• [Problems and tasks]
a) Duplicate the part of the news story about the World War II veteran that opens with the words containing "Family Grateful For" and closes with "father was gone.".
b) In the news story about the World War II veteran, what is the title of the memoir Jack Ahrens left behind?

• [Reading passage]
Family Grateful For Newton Caregiver's Compassion During Veteran's Coronavirus Fight
NEWTON (CBS) - The family of a World War II veteran is grateful for a caregiver who gave them a chance to save goodbye as their father lost his battle with coronavirus.
Jack Ahrens was a Navy officer in the war, experiencing history we can only read about.
He was living at The Falls at Cordingly Dam, an assisted living facility in Newton, when he came down with COVID-19. His family, originally from Duxbury and Orleans, wasn't able to visit him because of the restrictions brought on by the spread of the virus.
"My dad was obviously my hero. He was my national treasure," Jack's son John Ahrens told WBZ-TV about his father from in Colorado.
John got the call on a Tuesday and by Friday his 96-year-old father was gone.
"He was God sent," John said, referring to his father's final friend, Jason Last, who was caring for him at The Falls at Cordingly Dam.
Jason wouldn't leave Jack's side and gave Jack and his family something so special.
"Oh, he would light up and he would always say, 'Oh boy, oh boy, oh I'm so loved! I'm so loved," Jason, a director of plan operations for the facility's parent company, told WBZ.
It was a heartfelt face-to-face farewell the family wouldn't have had otherwise, with some out of state and others blocked by the circumstances.
"Being able to give us a FaceTime call, give us those cries, give us those laughs, giving us that opportunity to really say our goodbyes," John Ahrens said.
In those moments the family spoke about Jack's love for the ocean, the Cape and his family, enjoying laughs similar to whenever Jack ever so humbly opened up about the war and like a true hero, he left this world the only way he knew how.
"I saw my dad salute," Ahrens said.
A final salute from a member of our greatest generation, made possible because of something so undeniably human.
"Compassion is what we are supposed to do, supposed to do as humans. That closure in life and to make sure they have that proper closure," Jason Last explained.
Jack Ahrens left behind a memoir, titled "One Man's Journey," a story his family, and now Jason, will have forever.

• [Data shown]
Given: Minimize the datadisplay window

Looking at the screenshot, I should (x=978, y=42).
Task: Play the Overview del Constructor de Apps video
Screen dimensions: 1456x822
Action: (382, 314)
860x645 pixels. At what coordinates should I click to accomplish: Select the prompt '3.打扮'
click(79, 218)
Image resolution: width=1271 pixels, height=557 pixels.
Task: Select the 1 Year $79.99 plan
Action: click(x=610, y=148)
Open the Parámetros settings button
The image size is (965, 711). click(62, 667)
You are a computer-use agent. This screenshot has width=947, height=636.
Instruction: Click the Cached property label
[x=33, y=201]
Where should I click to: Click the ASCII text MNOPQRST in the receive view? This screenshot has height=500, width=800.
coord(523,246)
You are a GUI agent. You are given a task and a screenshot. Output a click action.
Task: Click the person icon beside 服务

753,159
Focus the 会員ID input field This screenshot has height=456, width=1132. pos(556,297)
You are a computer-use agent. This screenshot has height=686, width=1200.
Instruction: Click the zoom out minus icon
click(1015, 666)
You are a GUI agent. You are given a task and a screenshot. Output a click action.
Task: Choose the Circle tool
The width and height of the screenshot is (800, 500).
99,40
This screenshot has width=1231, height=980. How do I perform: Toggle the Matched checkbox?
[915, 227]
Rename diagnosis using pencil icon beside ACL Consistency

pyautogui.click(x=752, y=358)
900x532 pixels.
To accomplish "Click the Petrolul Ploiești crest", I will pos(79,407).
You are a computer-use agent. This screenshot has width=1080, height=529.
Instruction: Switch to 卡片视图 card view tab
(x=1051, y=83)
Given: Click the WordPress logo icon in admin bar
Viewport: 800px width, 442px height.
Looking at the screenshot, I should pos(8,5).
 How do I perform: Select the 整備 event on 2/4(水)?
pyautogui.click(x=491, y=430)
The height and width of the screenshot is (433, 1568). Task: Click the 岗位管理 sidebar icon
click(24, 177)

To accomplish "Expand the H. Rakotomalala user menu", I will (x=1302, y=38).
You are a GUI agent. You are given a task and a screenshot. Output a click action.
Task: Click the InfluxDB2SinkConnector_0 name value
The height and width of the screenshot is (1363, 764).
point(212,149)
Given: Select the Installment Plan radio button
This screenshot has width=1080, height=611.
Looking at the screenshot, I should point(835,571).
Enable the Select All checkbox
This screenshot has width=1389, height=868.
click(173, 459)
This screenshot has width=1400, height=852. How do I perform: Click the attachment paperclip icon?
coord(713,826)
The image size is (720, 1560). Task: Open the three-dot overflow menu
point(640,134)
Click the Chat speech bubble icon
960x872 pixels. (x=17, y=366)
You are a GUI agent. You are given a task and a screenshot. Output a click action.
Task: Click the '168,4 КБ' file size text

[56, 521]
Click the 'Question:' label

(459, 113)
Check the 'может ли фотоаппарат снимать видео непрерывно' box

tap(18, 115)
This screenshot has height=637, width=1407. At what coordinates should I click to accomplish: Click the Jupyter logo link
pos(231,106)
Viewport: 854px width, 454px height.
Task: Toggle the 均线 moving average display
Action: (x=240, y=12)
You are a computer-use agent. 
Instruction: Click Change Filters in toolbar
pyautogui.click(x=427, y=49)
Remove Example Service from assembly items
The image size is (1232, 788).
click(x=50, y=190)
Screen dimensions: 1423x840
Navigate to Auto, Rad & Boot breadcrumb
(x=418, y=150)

• [Answers in order]
a)
Family Grateful For Newton Caregiver's Compassion During Veteran's Coronavirus Fight
NEWTON (CBS) - The family of a World War II veteran is grateful for a caregiver who gave them a chance to save goodbye as their father lost his battle with coronavirus.
Jack Ahrens was a Navy officer in the war, experiencing history we can only read about.
He was living at The Falls at Cordingly Dam, an assisted living facility in Newton, when he came down with COVID-19. His family, originally from Duxbury and Orleans, wasn't able to visit him because of the restrictions brought on by the spread of the virus.
"My dad was obviously my hero. He was my national treasure," Jack's son John Ahrens told WBZ-TV about his father from in Colorado.
John got the call on a Tuesday and by Friday his 96-year-old father was gone.

b) "One Man's Journey"